== Try it ==
Exactly as written, reproduce the lines from the beginning of the data through the line containing "This screenshot has height=934, width=623."; the pictures are not reproduced.

Saved data entries
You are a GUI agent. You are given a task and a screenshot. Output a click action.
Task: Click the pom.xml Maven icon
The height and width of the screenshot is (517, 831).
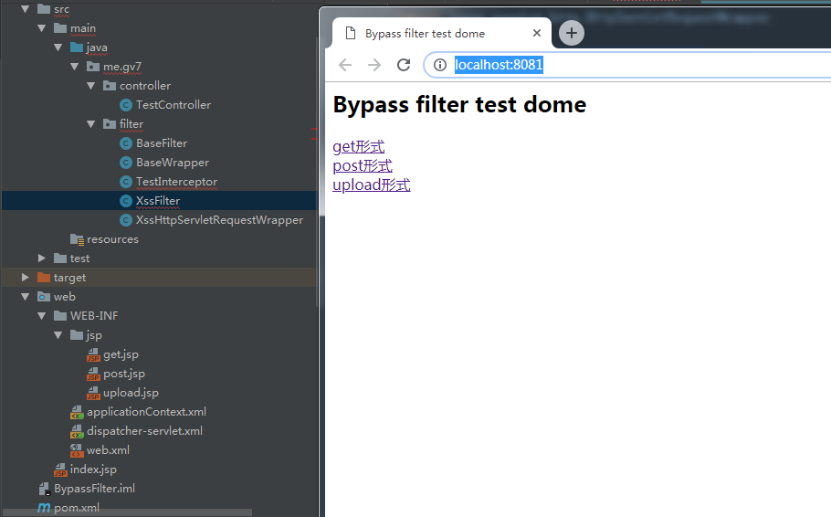[44, 508]
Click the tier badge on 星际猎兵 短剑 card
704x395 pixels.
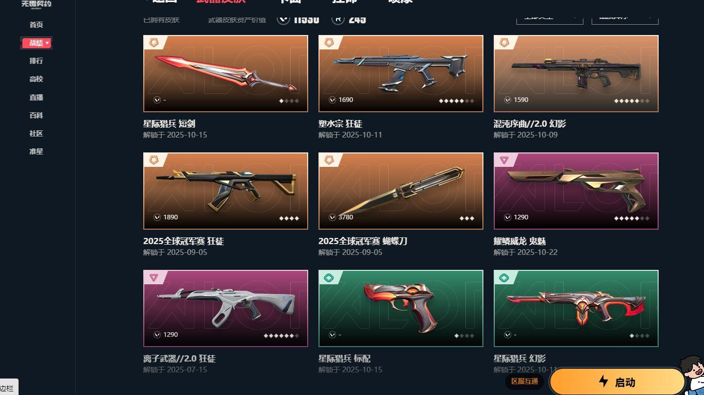point(154,43)
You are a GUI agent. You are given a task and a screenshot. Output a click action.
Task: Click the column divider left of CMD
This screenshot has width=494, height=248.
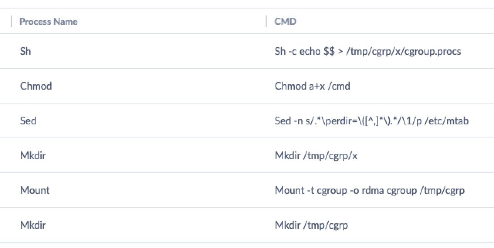point(266,21)
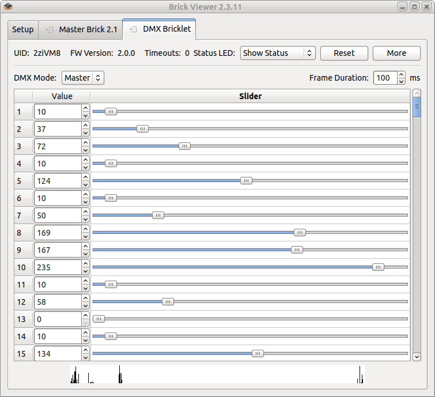Open the DMX Mode dropdown
435x397 pixels.
click(x=83, y=78)
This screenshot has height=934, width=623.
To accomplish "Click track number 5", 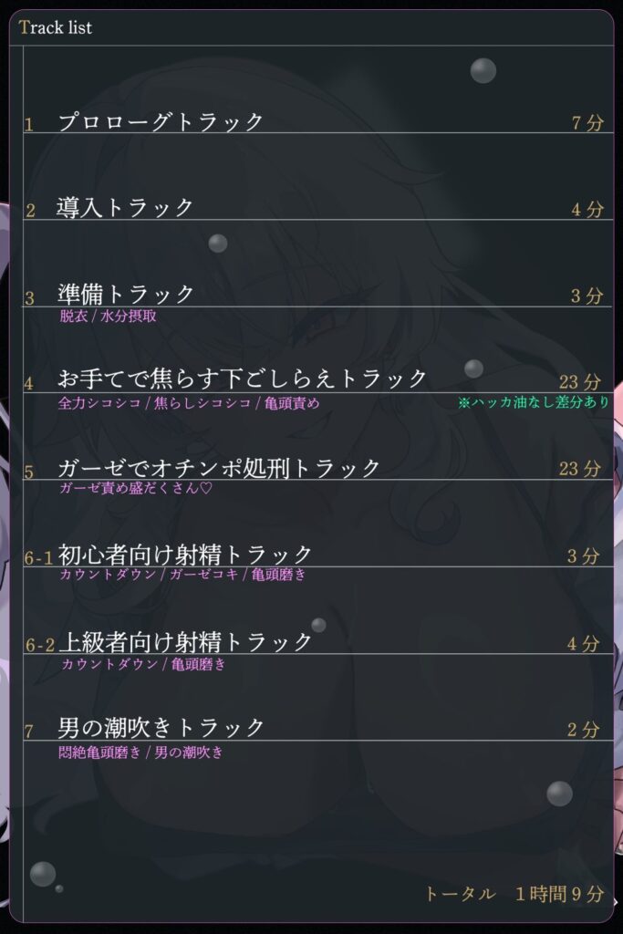I will 29,472.
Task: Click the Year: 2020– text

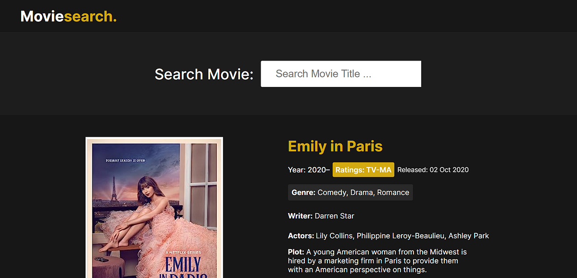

== Response below ==
You are a GUI agent. You are given a task and a screenshot. Output a click action.
Task: Click the pom.xml Maven icon
The height and width of the screenshot is (517, 831).
[44, 508]
Click the tier badge on 星际猎兵 短剑 card
704x395 pixels.
point(154,43)
You are a GUI agent. You are given a task and a screenshot. Output a click action.
Task: Click the column divider left of CMD
This screenshot has width=494, height=248.
point(266,21)
Open the DMX Mode dropdown
435x397 pixels.
click(x=83, y=78)
This screenshot has height=934, width=623.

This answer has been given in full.